Those ecosystems are made up of three layers: Platforms (Google, Amazon, Salesforce, Facebook, Kickstarter, Federal Express, Foxconn), which make it possible for entrepreneurial ventures to be built at lower cost with less capital and reduced risk at greater speed. To provide the critical mass that large corporations used to provide -- to, for example, sell advertising at scale or acquire distribution or acquire goods or services at volume -- sometimes these ventures need to band together in networks (Glam, YouTube, Etsy, eBay). This is how I simplistically draw it on a whiteboard:
Our economy -- equity markets, regulation, taxation -- has been built to support The Firm: large companies that controlled the entire chain from design to manufacturing to marketing to distribution, gaining efficiency and control as they gained size. The new ecosystem still benefits large companies if they are platforms, as today much -- perhaps most -- of the value created via the net falls to new corporate behemoths: Google, Amazon, Facebook....
But it's at the entrepreneurial layer that the real work is being done, the real efficiency is being found, and the real value is being built. But they need capital -- not much, but they need it. And they need to be able to recognize the value they create. That's what I hope Steve Case and others worked toward with the JOBS bill. Andrew Ross Sorkin worries that the new law's loosened regulation for some companies will mean that more will lose money. But Henry Blodget counters that it's not the SEC's job to save you if you're stupid enough to invest in Groupon (told ya!). The lighter regulation certainly bears watching.

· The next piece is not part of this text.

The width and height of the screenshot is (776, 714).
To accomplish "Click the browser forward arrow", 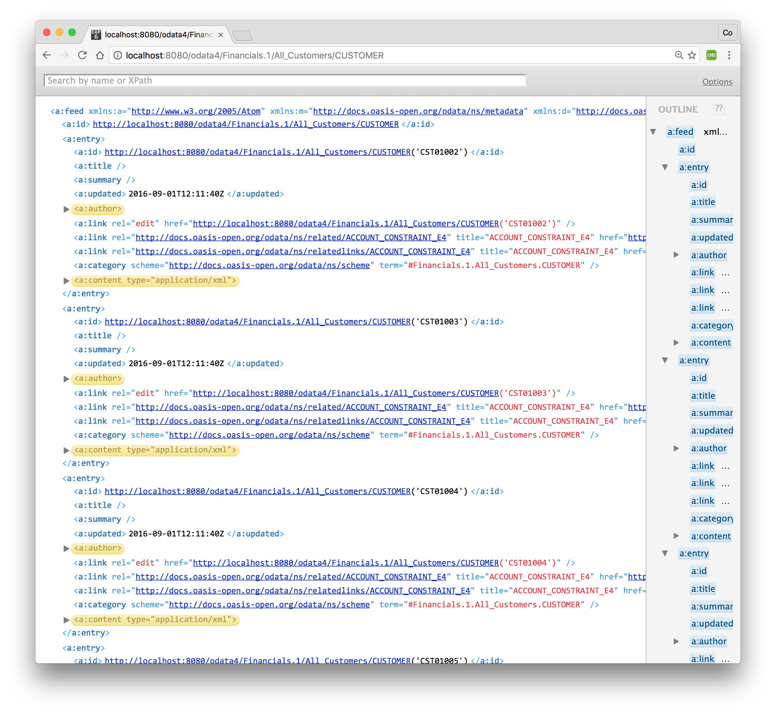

But the part of the bill that encourages me is the ability of small companies to raise small amounts from small investors. I see this as economically democratizing on both sides of the transaction: more small companies disrupting large firms and more real investors able to get in on the opportunities (and risks) of a platform-enabled entrepreneurial economy.
Such small-scale investment has already been possible in the U.K. -- not just possible but encouraged through 30 percent tax break on investments. Recently I got an email from a company set to benefit, Escape the City (soon to be renamed escape.co), which helps would-be refugees from London's financial district build new and, one hopes, better lives outside it. Cofounder Mikey Howe kindly wrote to me because he'd read What Would Google Do? and said it helped him think in new ways. (Thank you, Mikey.)

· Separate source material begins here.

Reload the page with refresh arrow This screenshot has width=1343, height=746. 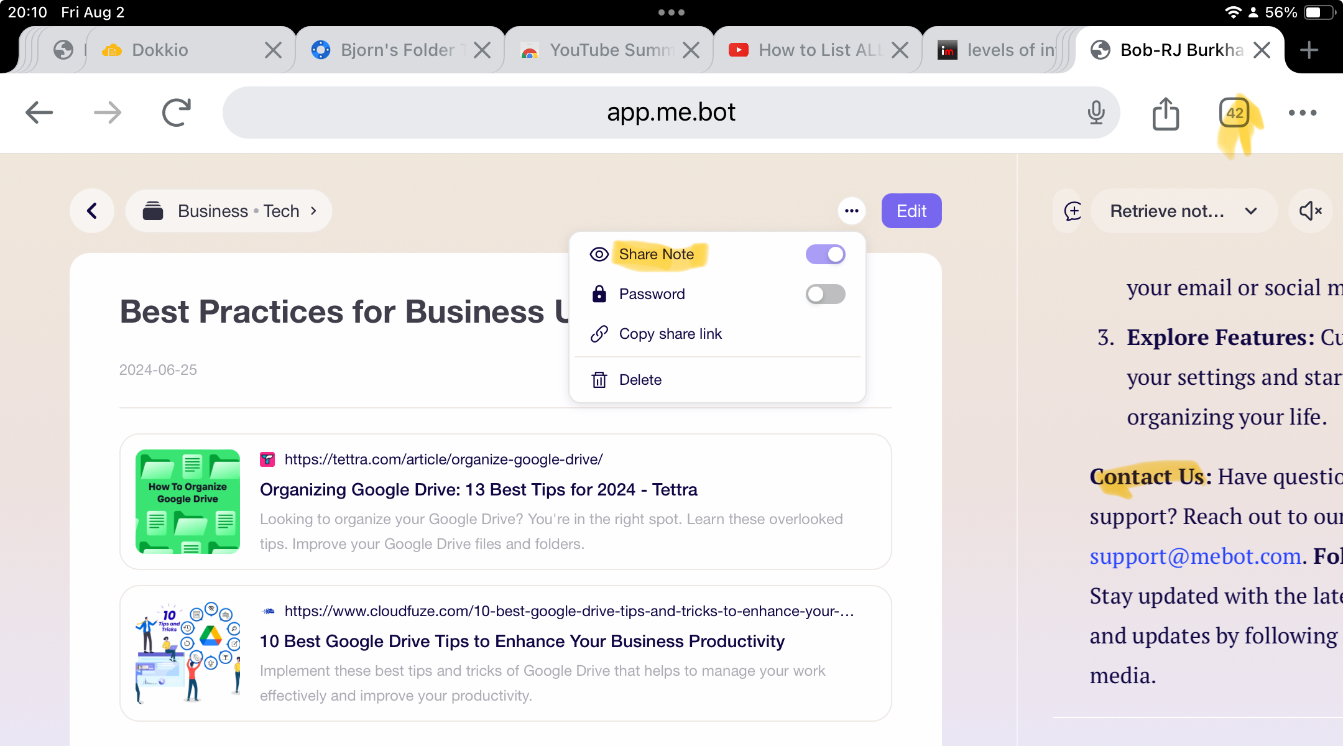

Howe wrote on the occasion of the company sending a letter to its 57,000 members inviting them to pledge to invest in the venture. Within one hour, $6.6 million was pledged. I checked back with him three weeks later and 2,200 members had pledged $15 million (more than they will end up raising). What's exciting is not just that a small company can more easily raise investment funds but that this small company knows its potential investors. They are members of the service already: a community of customers and investors. Imagine what that relationship could do to help a startup, when your users, your customers have a stake in your success. (I also enjoy the notion that their venture attempts to disrupt the financial district they left.)
Until the JOBS bill, about the closest thing we had in America was Kickstarter. My entrepreneurial journalism students are eager to try to use it to raise funds -- perhaps a bit too eager, I caution them, for funding a single product or project does not a sustainable strategy make (any more than begging for grants from foundations). But properly used, Kickstarter reduces risk by performing the best possible market research (pre-orders) and allowing an entrepreneur to use her customers' capital to start her venture while also turning customers into marketers. Kickstarter could not sell equity. Should it? I think that's an entirely different proposition. In any case, now we can see Kickstarters of a new sort help more new companies. See also the U.K.'s Funding Circle, which loans capital to startups (and which just got an investment from New York's Union Square Ventures).
The irony of the JOBS bill's title (it stands for Jumpstart Our Business Startups) is that it may end up killing more jobs than it creates as it funds highly disruptive and highly efficient new ventures that will try to replace large and now inefficient companies in old vertical industries. (See my post, the jobless future.)
But if the disruption is inevitable -- and I believe it is, across many industries from media to retail, banking to travel and even manufacturing -- then the only sane response is to find the opportunity in the change. The JOBS act helps more people, entrepreneurs and investors, find more opportunity. That, more than bailouts, is the wise role for government to play in the shift from an industrial to a digital economy.